→ **Source material**:
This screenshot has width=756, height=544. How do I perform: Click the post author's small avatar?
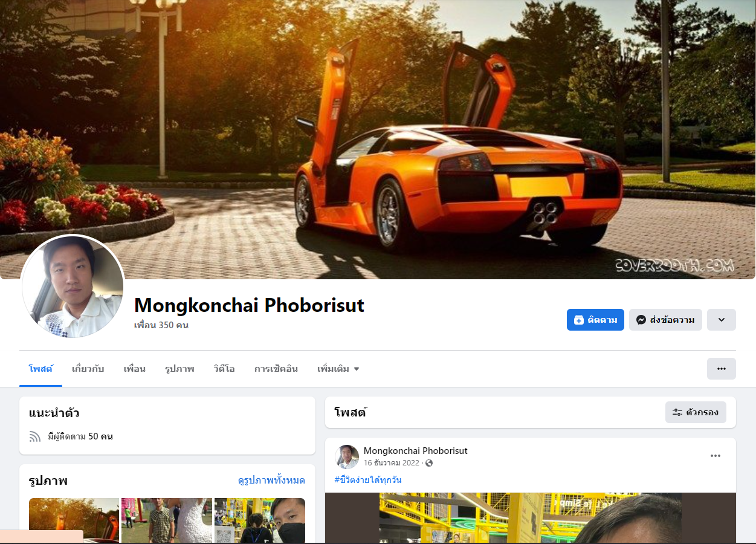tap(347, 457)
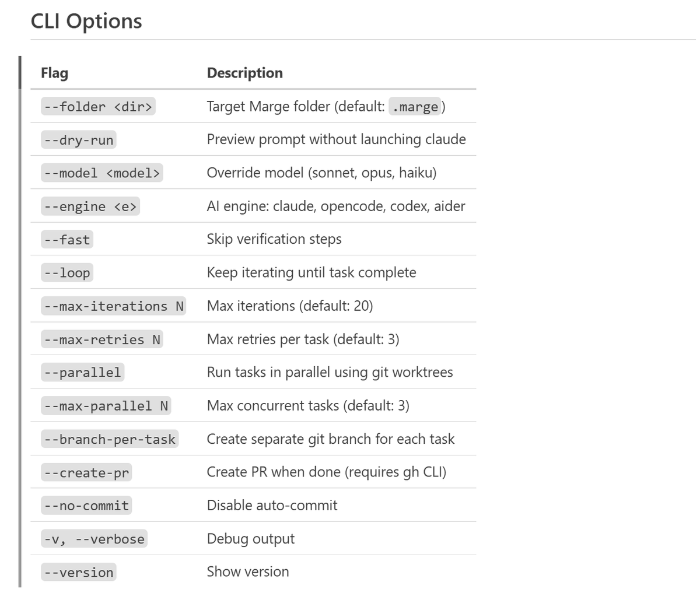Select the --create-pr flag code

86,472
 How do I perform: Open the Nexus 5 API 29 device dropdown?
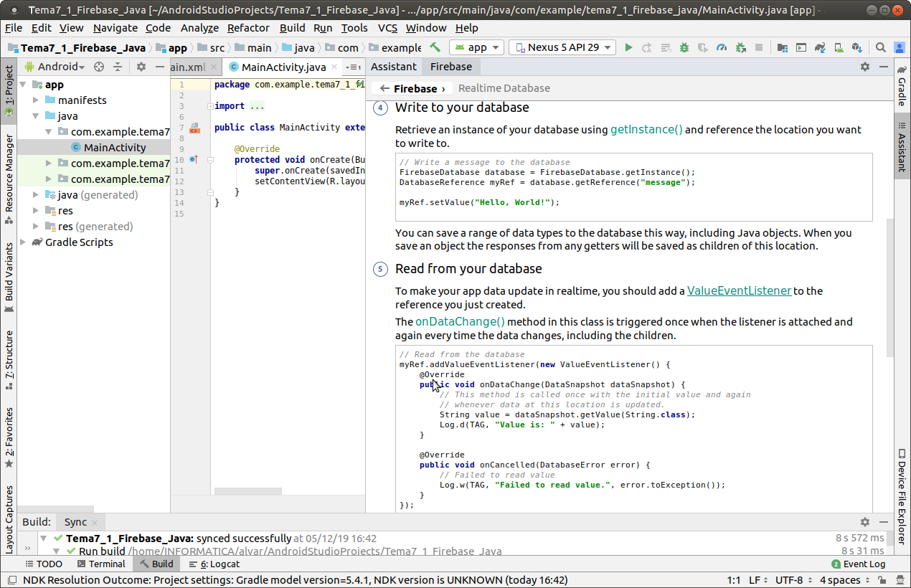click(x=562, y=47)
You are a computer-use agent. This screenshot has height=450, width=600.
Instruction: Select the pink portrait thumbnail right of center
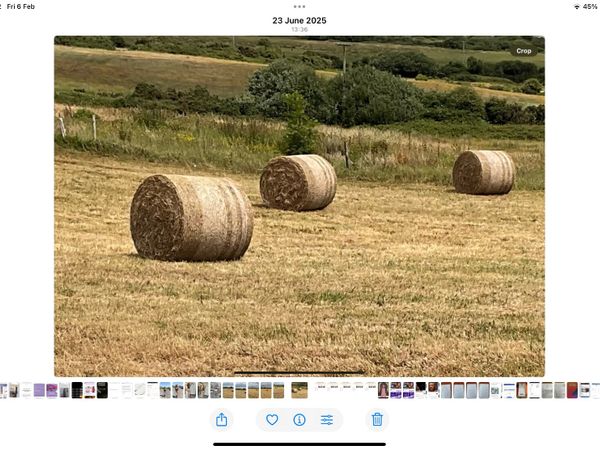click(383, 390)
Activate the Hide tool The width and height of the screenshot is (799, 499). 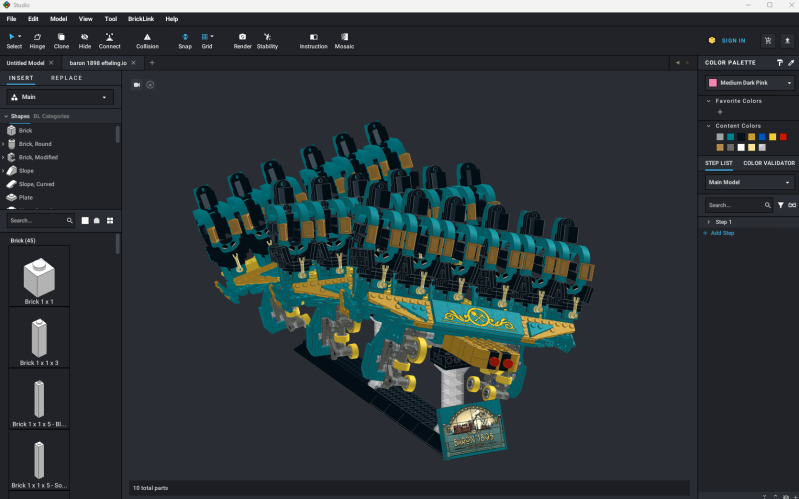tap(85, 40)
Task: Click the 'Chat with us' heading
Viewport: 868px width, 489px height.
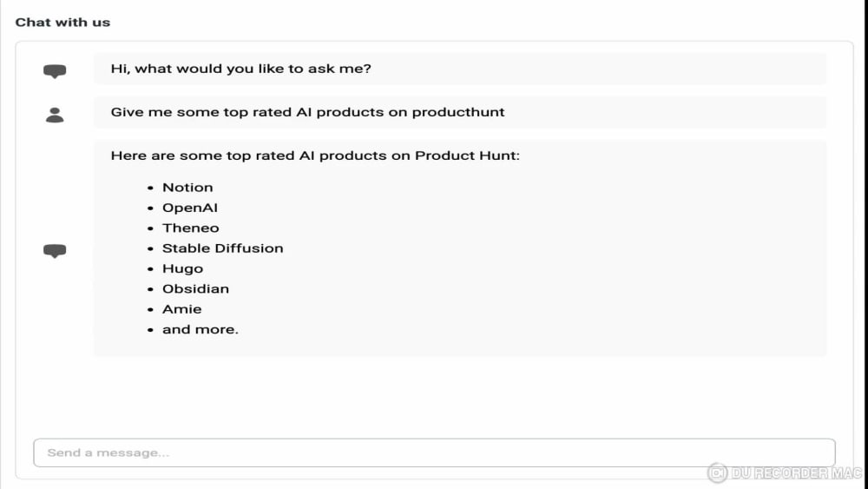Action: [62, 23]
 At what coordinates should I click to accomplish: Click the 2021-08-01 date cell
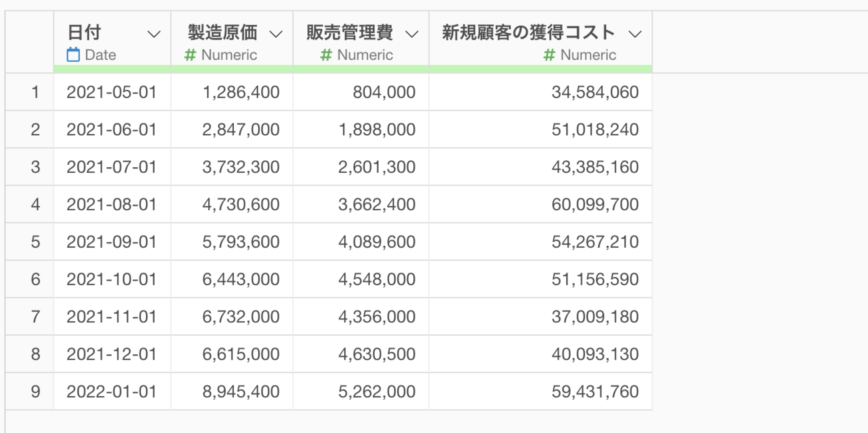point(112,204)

* * *

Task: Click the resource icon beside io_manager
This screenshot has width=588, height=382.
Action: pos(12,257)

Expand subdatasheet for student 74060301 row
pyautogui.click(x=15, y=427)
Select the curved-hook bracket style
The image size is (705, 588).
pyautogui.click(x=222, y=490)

→ **Requirement**: Copy out each line of the data that holds the string "Task".

→ **Answer to the problem**:
Task: Click the 'Chat with us' heading
Task: Click the resource icon beside io_manager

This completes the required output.